Re: Débat Rama P. Coomaraswamy - Mère Teresa (1977)
Publié : lun. 27 mai 2019 13:54
Père H. O' Leary, traduit par le chartreux a écrit : Le canon 22 nous donne une réponse sur ce point :
Il y a deux raisons différentes qui combinées à ce canon 22 montrent que l'ancien missel est devenu illicite. La première est que les termes de la constitution Missale Romanum qui introduisent le nouveau missel, expriment clairement que l'ancien missel est entièrement remplacé par le nouveau. Les instructions et directives répétées de la Congrégation pour le Culte Divin confirment pleinement que tel est l'esprit de la loi. La deuxième raison est que même si l'on considère qu'il n'y a pas eu de révocation explicite, une loi ancienne est implicitement répudiée si la nouvelle loi établie par le législateur compétent recouvre tout le domaine de l'ancienne. Tel est bien le cas ici, puisque le Saint-Siège a produit un nouveau missel, un nouveau lectionnaire, etc. Même sans révocation explicite, cela suffirait à annuler la législation liturgique de Quo Primum et toutes les prescriptions qui vont avec.Canon 22 a écrit : Une loi plus récente, édictée par l'autorité compétente, abroge une loi plus ancienne si elle le décide expressément, ou si elle la contredit directement, ou si elle organise la matière qu'elle concerne d'une façon entièrement différente
Cela devrait ou aurait dû suffire à clore la question. Le missel de 1969 a aujourd'hui complètement remplacé celui de 1570. La messe suivant des rites antérieurs ne peut être célébrée qu'en privé par des prêtres âgés ou infirmes, ou bien lorsqu'un indult particulier a été concédé, comme en Angleterre ou au Pays de Galles.

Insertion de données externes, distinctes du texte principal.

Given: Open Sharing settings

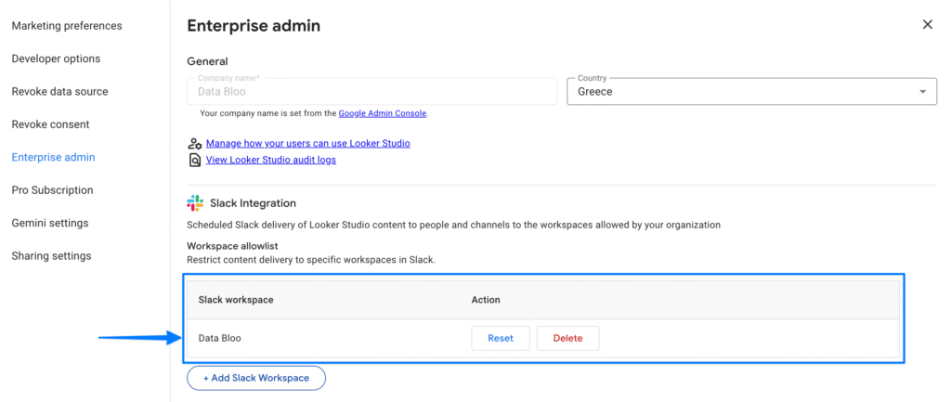Looking at the screenshot, I should click(x=51, y=255).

Mais bien que tout ait maintenant été dit du point de vue du droit canon, nous pouvons encore examiner certains des arguments avancés en faveur de l'idée que le missel de 1570 serait encore une forme légitime de célébration publique dans l'Église en Australie.
Il importe tout d'abord de bien distinguer célébration de S. Pie V et célébration en latin. Il n'y a aucune interdiction des messes en latin. Bien au contraire, le Saint-Siège a affirmé à plusieurs reprises son souhait que la messe en latin reste une réalité vivante, et que tous ceux qui le souhaitent aient les moyens d'assister à une telle messe. Ainsi, par exemple, le souhait exprimé par le président français Georges Pompidou que sa messe funéraire soit dite en latin était parfaitement en accord avec la loi liturgique actuelle.